According to the bankruptcy filing, the company's profits in film processing were also hurt by the shift to digital photography.
Ritz, like other photography stores, introduced new products and services, including printing photos that customers uploaded, creating photo collages and posters. But "digital photography is not increasing at a rate fast enough to offset the decline in film processing," said Gary Pageau, a publisher at the Photo Marketing Association. "A lot of retailers are investing in other processing services, but they have not replaced film-processing revenue."
Pageau added that industry-wide camera sales dropped to 28.2 million last year from 29.4 million in 2007. They are projected to fall to 25.9 million in 2009, he said.
Ritz said its annual sales as of November were under $1 billion.
In its bankruptcy filing, the company said it is seeking a credit facility of $85 million to cover payroll and operating expenses. The company listed more than 30 unsecured debtors, including Nikon, which is owed $26.6 million; Canon USA, which is owed $13.7 million; and Fuji Photo Film, which is owed $4 million.
The company appointed Marc C. Weinsweig from FTI Consulting as its chief restructuring officer. Weinsweig did not return several phone messages yesterday seeking comment.
The camera company began when Benjamin Ritz opened a portrait studio on the Atlantic City boardwalk in 1918. The business expanded in 1938, when Ritz's younger brother, Edward, established a photo processing lab at 11th and G streets NW in the District. The following year, the brothers set up shop in Baltimore and began selling cameras.
Ritz Camera expanded under Edward's son, David, who joined in 1969 and now serves as chief executive. In 1976, the company purchased Fotomat, doubling its store numbers to 100. In 1997, it bought 130 stores from Seattle-based Kits Camera, then the nation's third-largest retail camera chain. Ten years ago, the company added another 73 locations when it purchased the Philadelphia-based Camera Shop.
In 2001, the company acquired Wolf Camera from Charles R. "Chuck" Wolf, Edward Ritz's nephew, in a bankruptcy sale.

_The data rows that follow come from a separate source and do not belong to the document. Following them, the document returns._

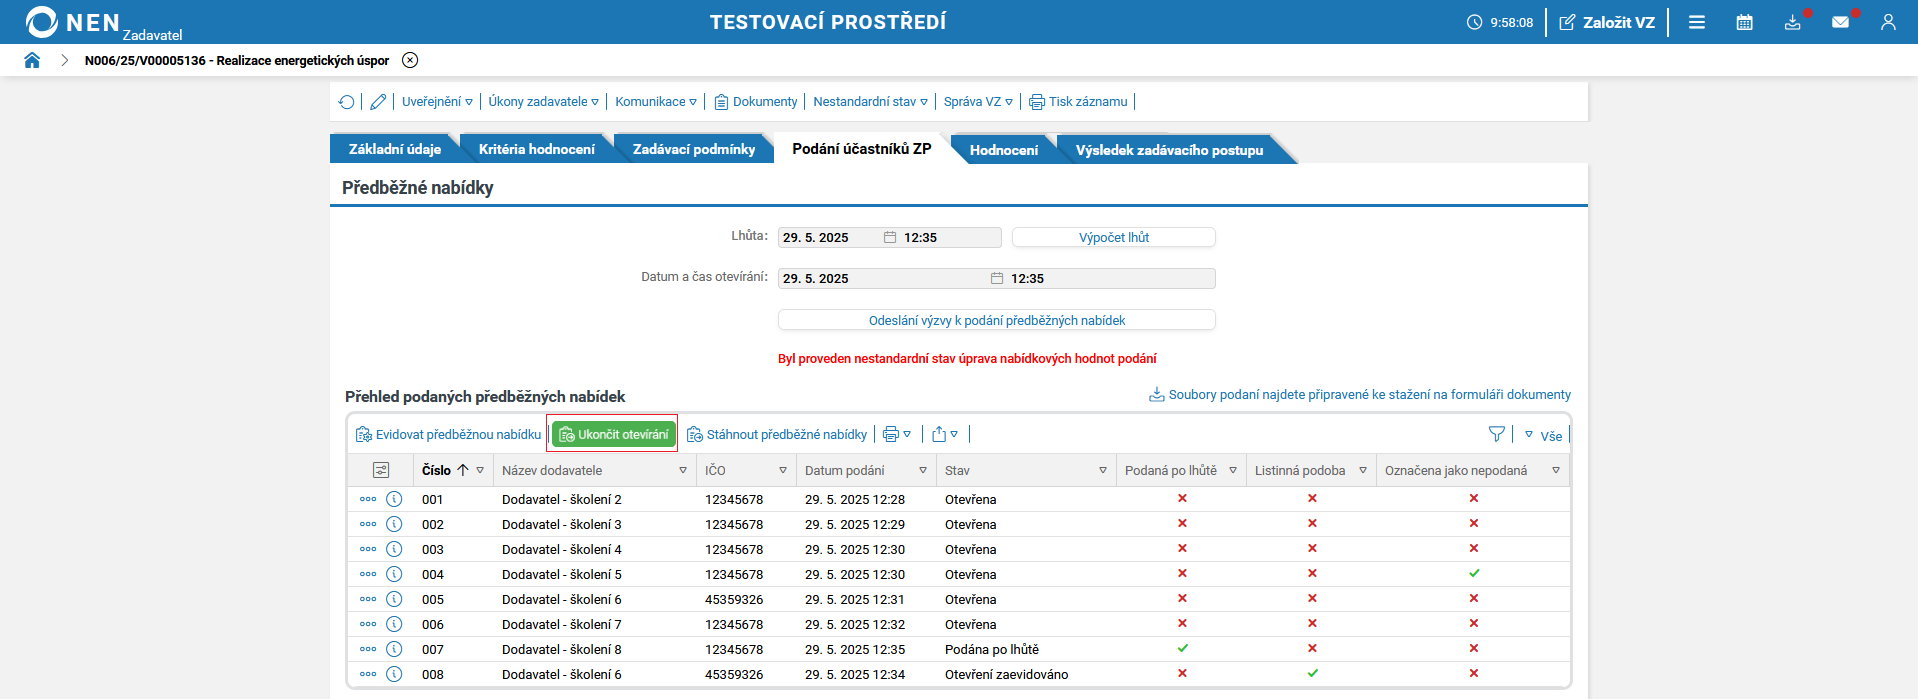
Task: Open the calendar icon in header
Action: 1744,22
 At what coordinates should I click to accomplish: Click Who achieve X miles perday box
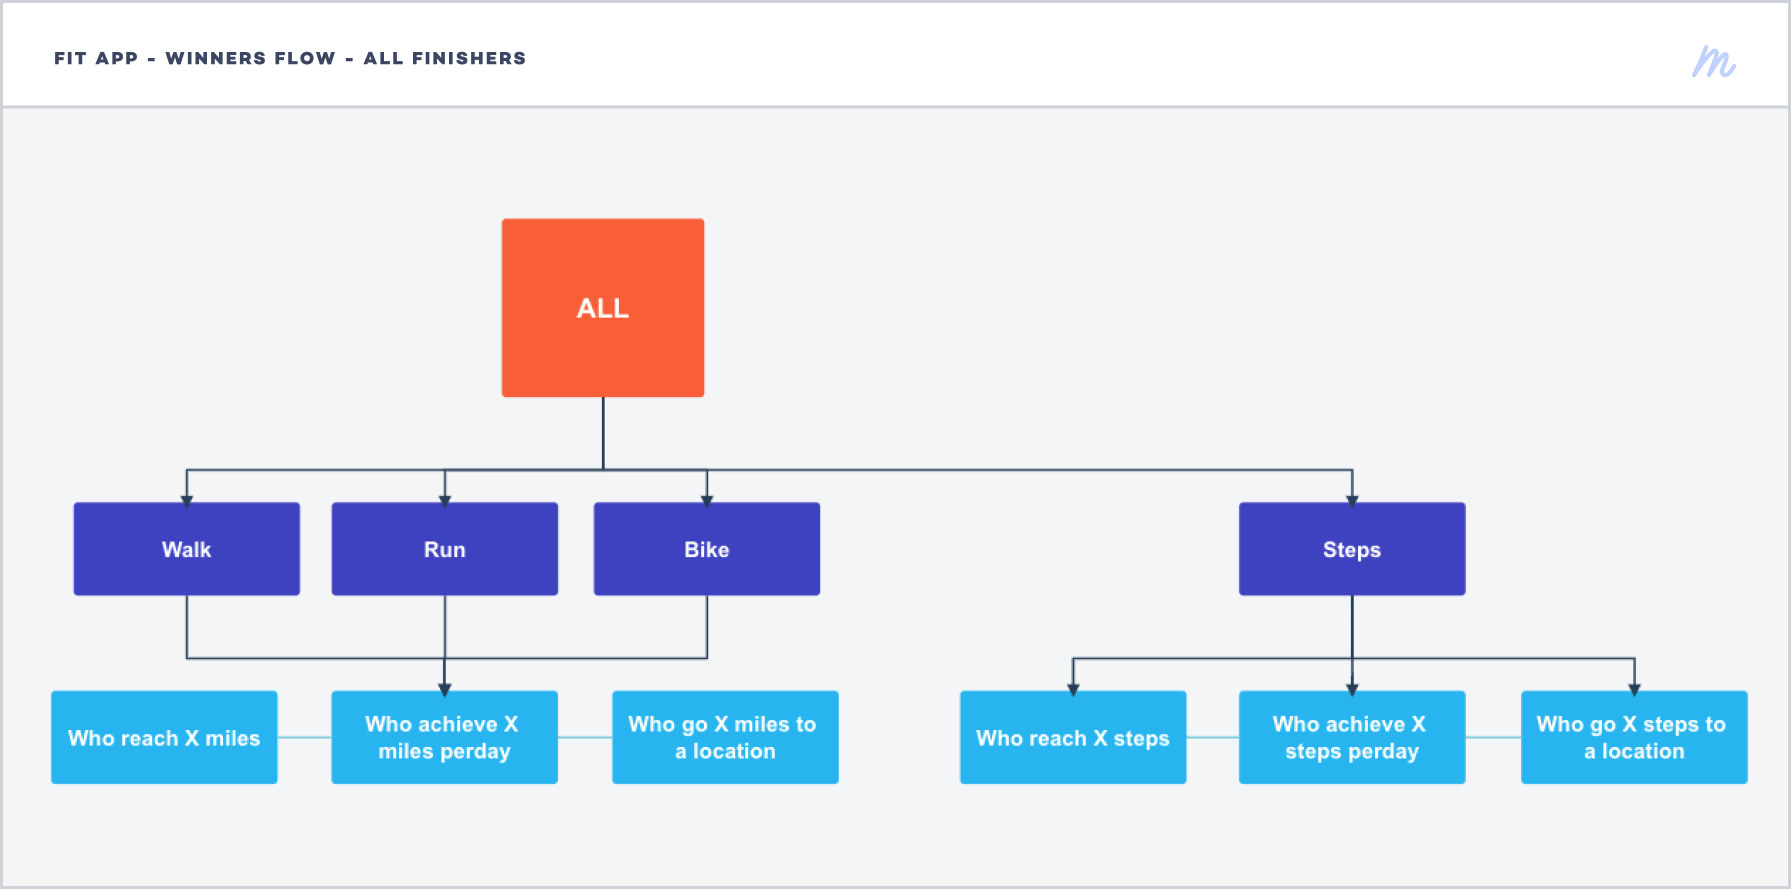pyautogui.click(x=445, y=737)
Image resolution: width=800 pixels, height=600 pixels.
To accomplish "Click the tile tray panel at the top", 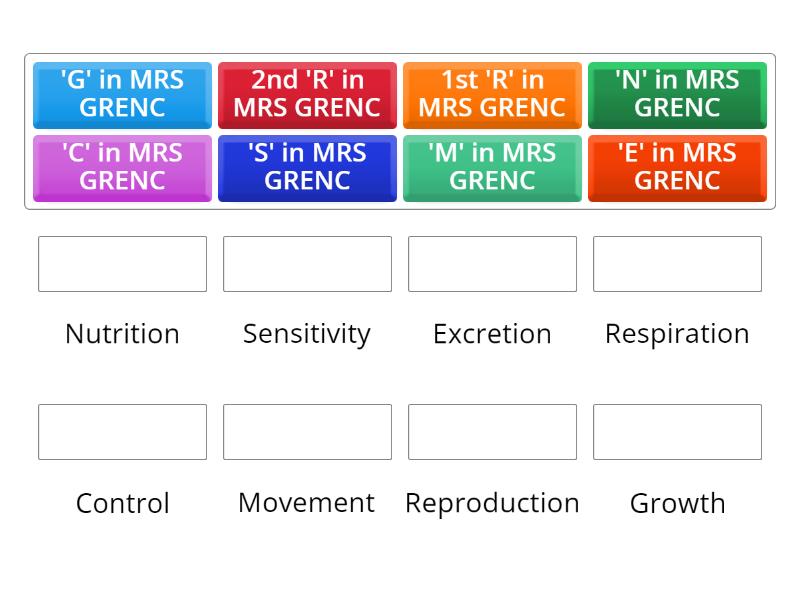I will coord(400,130).
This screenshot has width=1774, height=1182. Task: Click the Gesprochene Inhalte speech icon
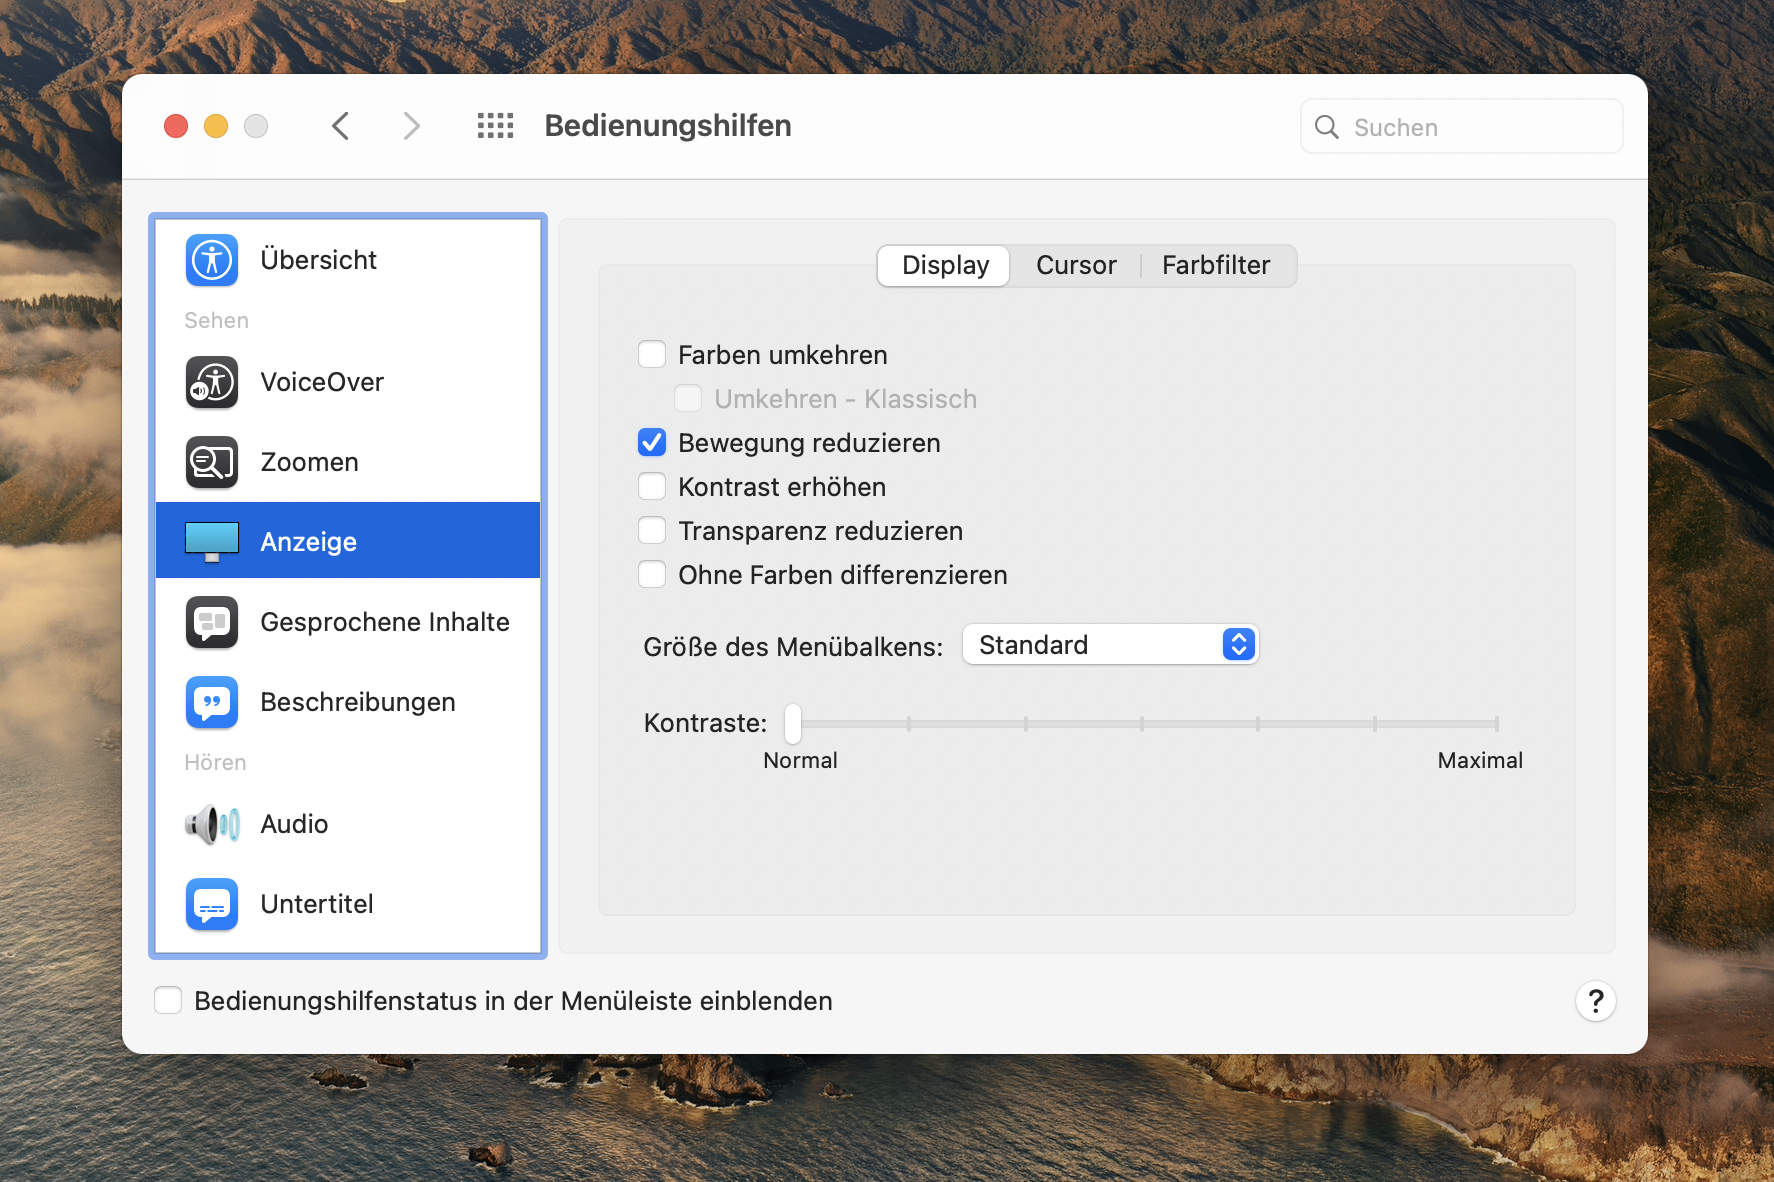211,622
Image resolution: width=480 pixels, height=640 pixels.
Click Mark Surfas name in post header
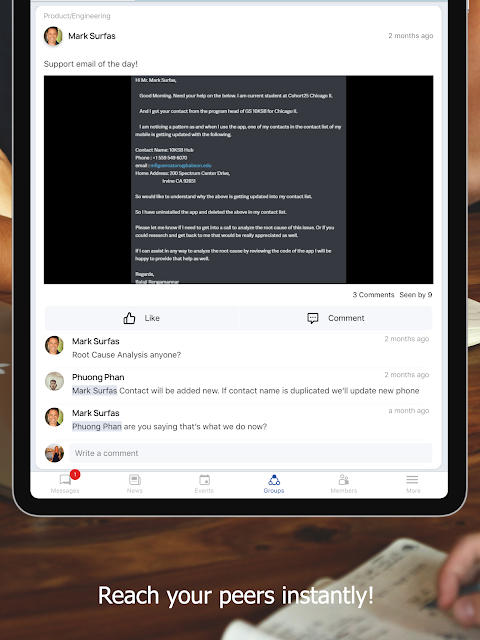(92, 36)
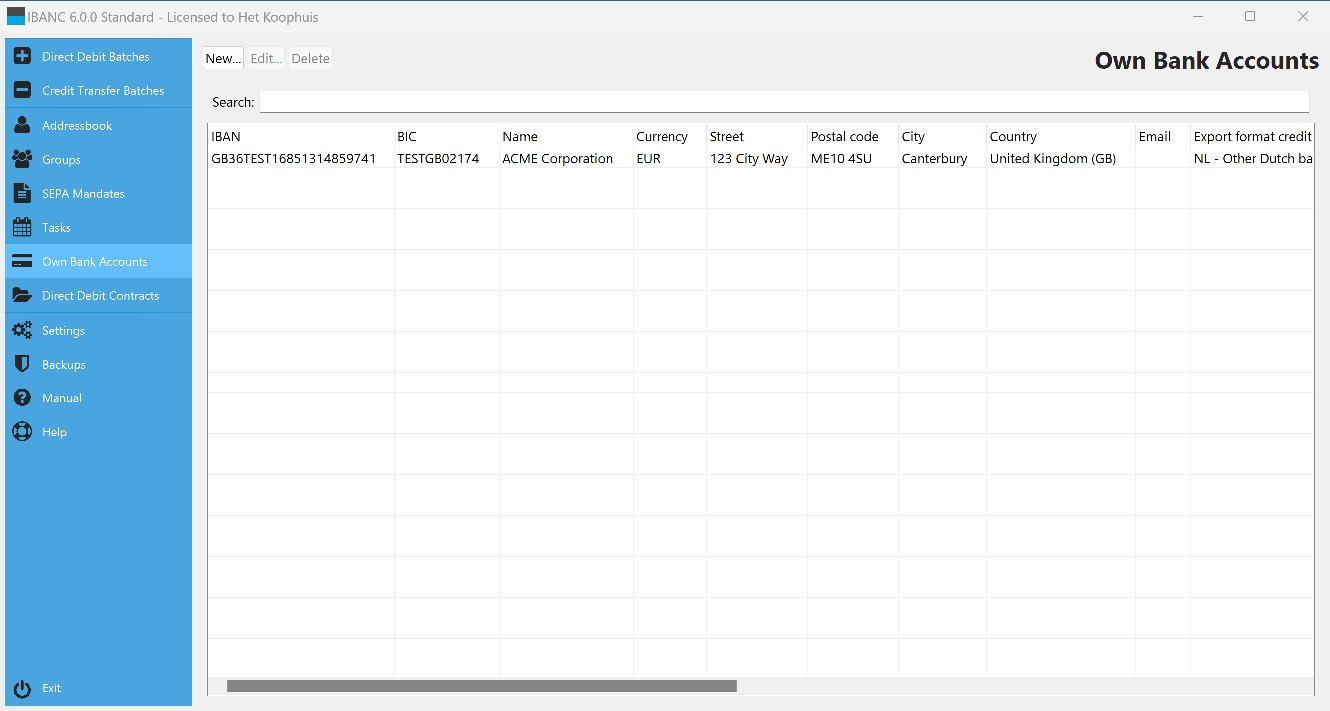Select the ACME Corporation account row
The width and height of the screenshot is (1330, 711).
(x=557, y=159)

In the late 1980s, David Ritz, a boating enthusiast, opted to diversify by establishing Boater's World.
Boater's World sales plummeted when the price of gas rose last year, according to the filing.
"People aren't putting money into the boating industry," Millman said. "It's more important for them to feed their families and pay their mortgages."
Industry-wide, power boat sales dropped an estimated 28 percent in 2008, said Ellen Hopkins, spokeswoman for the National Marine Manufacturers Association.
Boater's World is not a powerboat retailer, but sells fishing gear, paddleboats, inflatable boats and powerboat accessories, such as deck chairs and navigational gear.
"If people aren't buying boats, Boater's World won't have customers coming in to buy their products," said Phil Keeter, president of the Marine Retailers Association.
The bankruptcy filing said Ritz in October 2007 received $200 million in a revolving credit facility from Wachovia Bank and other lenders. The document said Ritz owes them $47.7 million in revolving credit and $6.8 million in credit obligations.
Staff researcher Meg Smith contributed to this report.